Justification for selection of Effect on developmental toxicity: via inhalation route:
Only study available for this endpoint

Toxicity to reproduction: other studies

Additional information

Zhang et al. (2010) report adverse effects on the testes of male mice exposed to waste water (containing TPA and a number of other organic and inorganic pollutants) for 35 days. A slight (but statistically significant) reduction in the proportion of viable spermatogenic cells was seen in the treated group. Findings were accompanied by an increased number of abnormal sperm and testicular histopathology including expanded interstitial space, reduced Leydig cell size and reduced numbers of sperm. The results of this study indicate that the wastewater caused effects on the testes of male mice; however due to the complex nature of the material tested, the contribution of terephthalic acid to the observed effects is unknown. Comparing the results of this study to the wider reproductive toxicity dataset, it would seem to be extremely unlikely that the dose level of TPA achieved in this study (~3 mg/kg bw) is responsible for the effects observed. The study is not considered to be of direct relevance to the toxicological assessment of TPA due to the complex nature of the test material and is therefore disregarded.

Justification for classification or non-classification

A published 90 -day rat study (Cui et al, 1984) reports effects on sperm development (identified using electron microscopy) at the highest dose level of 5% in the diet and effects on sperm motility at lower dose levels. In contrast, it is notable that a reproductive screening study (Ledoux et al, 1982) reports no effects on reproductive parameters at dose levels of up to 5% in the diet. The Ledoux et al study notes marked bodyweight effects at the 5% dose level, with a NOAEL for bodyweight effects of 0.125%. Findings are consistent with the results of other 90 -day dietary toxicity studies, which note effects at comparable dose levels. In the 90 -day study of Vogin (1972), the 5% dose level was not tolerated and was subsequently reduced to 3%. In contrast, the paper of Cui et al does not note any bodyweight effects.
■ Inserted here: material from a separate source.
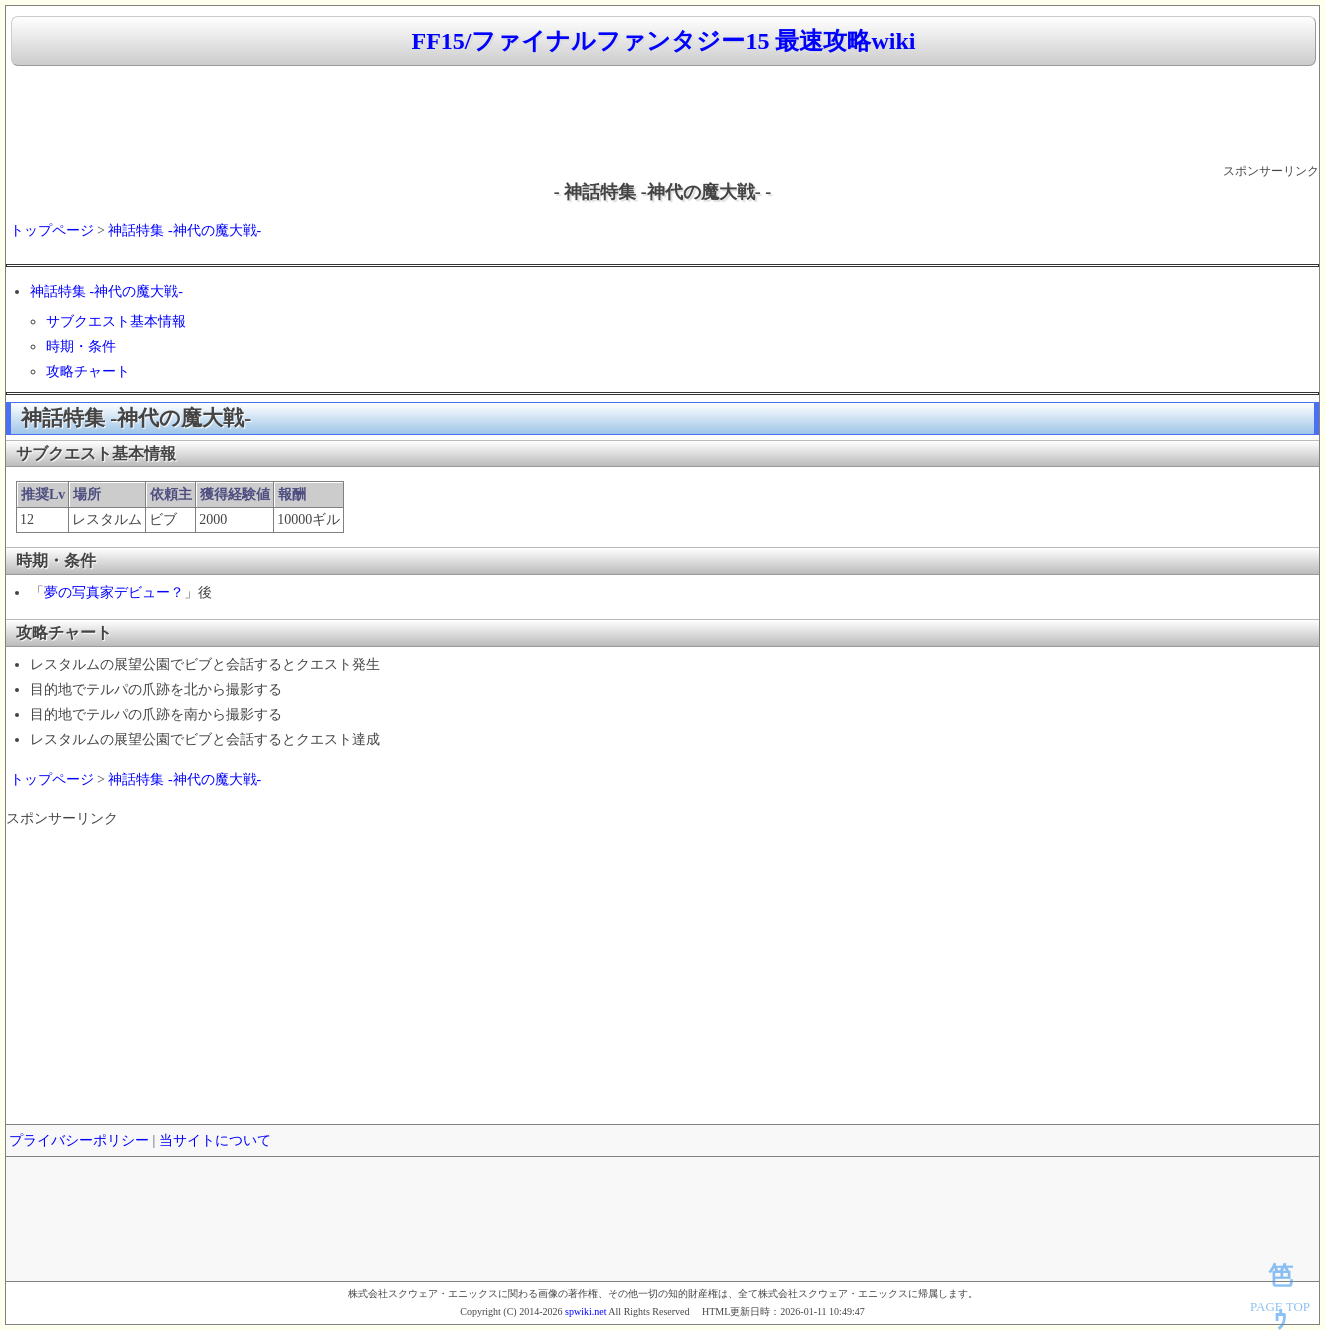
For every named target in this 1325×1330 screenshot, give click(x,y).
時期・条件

A modern guideline-compliant 2 -generation study (Milburn et al, 2003) does not report any evidence of reproductive toxicity (including sperm parameters) in rats administered TPA at levels of up to 20000 ppm in the diet.
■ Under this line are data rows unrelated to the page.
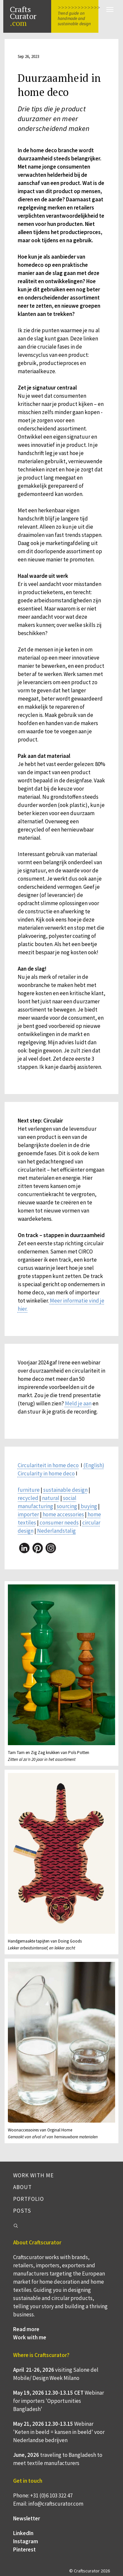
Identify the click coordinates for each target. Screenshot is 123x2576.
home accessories (63, 1514)
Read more (26, 2329)
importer (28, 1514)
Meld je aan (78, 1403)
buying (89, 1506)
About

The findings of Cui et al (1984) were noted at a dietary concentration exceeding the limit concentration (1000 mg/kg bw/d) recommended for a reproductive toxicity study and at a concentration which, in a number of other dietary studies in the rat, has caused marked effects on bodyweight. Effects on sperm parameters were not noted in a guideline-compliant 2 -generation study and no effects on fertility or reproduction were seen in a one-generation and in a two-generation study.

No classification is therefore proposed for effects on fertility or reproduction. Findings in the Cui et al (2004) study were not reproducible and were seen at dose levels above which the production of an adverse effect is considered to be outside the criteria which lead to classification. No classification is proposed for developmental toxicity in the absence of any relevant findings in an inhalation study in the rat (Ryan et al, 1990).